In artikel 8:75a, eerste lid, eerste volzin, van de Algemene wet bestuursrecht (Awb) is bepaald dat in geval van intrekking van het beroep omdat het bestuursorgaan geheel of gedeeltelijk aan de indiener van het beroepschrift is tegemoetgekomen, het bestuursorgaan op verzoek van de indiener bij afzonderlijke uitspraak met toepassing van artikel 8:75 van de Awb in de kosten kan worden veroordeeld. Ingevolge artikel 8:108, eerste lid, van de Awb is deze bepaling van overeenkomstige toepassing op het hoger beroep.
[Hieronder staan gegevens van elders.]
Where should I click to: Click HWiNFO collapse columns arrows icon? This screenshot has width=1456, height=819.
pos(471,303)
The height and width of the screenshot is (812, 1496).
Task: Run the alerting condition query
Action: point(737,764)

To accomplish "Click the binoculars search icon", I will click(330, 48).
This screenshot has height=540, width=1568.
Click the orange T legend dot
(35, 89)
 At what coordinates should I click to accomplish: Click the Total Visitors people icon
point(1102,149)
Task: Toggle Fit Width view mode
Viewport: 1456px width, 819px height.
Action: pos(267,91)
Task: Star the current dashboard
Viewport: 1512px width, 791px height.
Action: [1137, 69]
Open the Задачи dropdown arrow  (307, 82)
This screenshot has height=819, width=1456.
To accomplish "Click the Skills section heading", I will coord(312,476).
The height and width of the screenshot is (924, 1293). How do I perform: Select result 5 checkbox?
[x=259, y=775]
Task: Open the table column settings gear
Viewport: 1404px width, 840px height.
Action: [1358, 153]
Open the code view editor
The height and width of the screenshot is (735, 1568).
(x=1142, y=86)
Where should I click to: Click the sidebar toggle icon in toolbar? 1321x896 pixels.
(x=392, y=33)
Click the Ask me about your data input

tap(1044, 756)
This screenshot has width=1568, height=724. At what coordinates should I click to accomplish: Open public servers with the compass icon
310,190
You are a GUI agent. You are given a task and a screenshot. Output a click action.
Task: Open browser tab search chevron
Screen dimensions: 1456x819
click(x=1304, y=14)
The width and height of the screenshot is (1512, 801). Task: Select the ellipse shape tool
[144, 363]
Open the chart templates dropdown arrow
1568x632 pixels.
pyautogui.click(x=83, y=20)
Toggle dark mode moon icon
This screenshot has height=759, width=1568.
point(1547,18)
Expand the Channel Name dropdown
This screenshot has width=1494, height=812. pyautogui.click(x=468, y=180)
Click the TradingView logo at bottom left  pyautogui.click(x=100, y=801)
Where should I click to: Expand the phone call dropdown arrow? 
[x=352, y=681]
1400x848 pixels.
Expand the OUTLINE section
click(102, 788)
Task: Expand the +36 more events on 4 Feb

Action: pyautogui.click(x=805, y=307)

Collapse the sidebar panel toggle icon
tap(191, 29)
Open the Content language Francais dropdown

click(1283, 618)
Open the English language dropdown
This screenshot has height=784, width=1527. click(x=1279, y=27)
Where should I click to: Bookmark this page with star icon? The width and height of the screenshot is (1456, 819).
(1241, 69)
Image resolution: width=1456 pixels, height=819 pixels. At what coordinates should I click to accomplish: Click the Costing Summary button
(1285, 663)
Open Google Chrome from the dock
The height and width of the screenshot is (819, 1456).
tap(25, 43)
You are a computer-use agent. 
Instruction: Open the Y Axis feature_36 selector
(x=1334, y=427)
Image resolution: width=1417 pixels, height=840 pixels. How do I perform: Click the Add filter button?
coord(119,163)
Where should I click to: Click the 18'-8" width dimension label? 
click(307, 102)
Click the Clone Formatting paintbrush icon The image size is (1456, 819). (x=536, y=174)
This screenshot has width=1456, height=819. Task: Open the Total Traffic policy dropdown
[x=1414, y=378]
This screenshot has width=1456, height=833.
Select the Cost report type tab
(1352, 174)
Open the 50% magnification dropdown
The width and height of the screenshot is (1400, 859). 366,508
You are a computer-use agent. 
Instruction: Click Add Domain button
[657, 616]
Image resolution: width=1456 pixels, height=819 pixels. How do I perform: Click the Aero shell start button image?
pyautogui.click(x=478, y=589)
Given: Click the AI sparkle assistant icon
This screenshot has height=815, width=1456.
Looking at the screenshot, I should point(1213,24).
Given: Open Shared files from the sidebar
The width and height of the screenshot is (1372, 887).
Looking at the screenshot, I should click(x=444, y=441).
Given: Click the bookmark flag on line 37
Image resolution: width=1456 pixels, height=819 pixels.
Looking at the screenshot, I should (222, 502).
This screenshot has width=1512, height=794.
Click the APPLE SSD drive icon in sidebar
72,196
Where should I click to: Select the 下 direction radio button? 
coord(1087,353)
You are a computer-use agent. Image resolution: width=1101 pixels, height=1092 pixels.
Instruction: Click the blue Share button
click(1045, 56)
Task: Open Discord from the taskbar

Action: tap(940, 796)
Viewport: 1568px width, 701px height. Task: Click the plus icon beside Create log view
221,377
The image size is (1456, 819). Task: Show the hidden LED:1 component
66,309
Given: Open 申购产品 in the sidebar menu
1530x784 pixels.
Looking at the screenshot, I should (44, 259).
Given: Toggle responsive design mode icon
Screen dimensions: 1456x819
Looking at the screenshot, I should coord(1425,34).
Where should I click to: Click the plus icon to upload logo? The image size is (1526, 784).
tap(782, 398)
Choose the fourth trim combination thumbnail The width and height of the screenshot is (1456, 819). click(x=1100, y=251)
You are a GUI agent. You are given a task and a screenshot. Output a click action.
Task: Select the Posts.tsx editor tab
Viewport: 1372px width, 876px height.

Namens appellant is het hoger beroep ingetrokken omdat het Uwv met de gewijzigde beslissing op bezwaar van 22 november 2024 aan de bezwaren van appellant is tegemoetgekomen.
Het Uwv wordt veroordeeld in de kosten die appellant in verband met de behandeling van het bezwaar en hoger beroep redelijkerwijs heeft moeten maken. Aangezien de rechtbank het Uwv reeds heeft veroordeeld in de gemaakte kosten in beroep, moet de Raad nog slechts oordelen over de in bezwaar en hoger beroep gemaakte kosten.
De proceskosten worden, ingevolge het Besluit proceskosten bestuursrecht, begroot op € 1.294,- in bezwaar (1 punt voor het indienen van het bezwaarschrift en 1 punt voor de hoorzitting) en € 1.814,- in hoger beroep (1 punt voor het indienen van het hogerberoepschrift en 1 punt voor het verschijnen ter zitting). De reiskosten die appellant heeft moeten maken voor het bijwonen van de zitting komen tot een bedrag van € 56,60 (openbaar vervoer 2de klas) voor vergoeding in aanmerking. Het totaalbedrag van de te vergoeden proceskosten bedraagt daarmee € 3.164,60.
Ook moet het Uwv het door appellant in hoger beroep betaalde griffierecht ter hoogte van € 136,- vergoeden.

BESLISSING

De Centrale Raad van Beroep
  • veroordeelt het Uwv in de kosten van appellant tot een bedrag van € 3.164,60;
  • bepaalt dat het Uwv het in hoger beroep betaalde griffierecht van € 136,- aan appellant vergoedt.
Deze uitspraak is gedaan door F.M. Rijnbeek, in tegenwoordigheid van A.M. Korver als griffier. De beslissing is uitgesproken in het openbaar op 23 april 2025.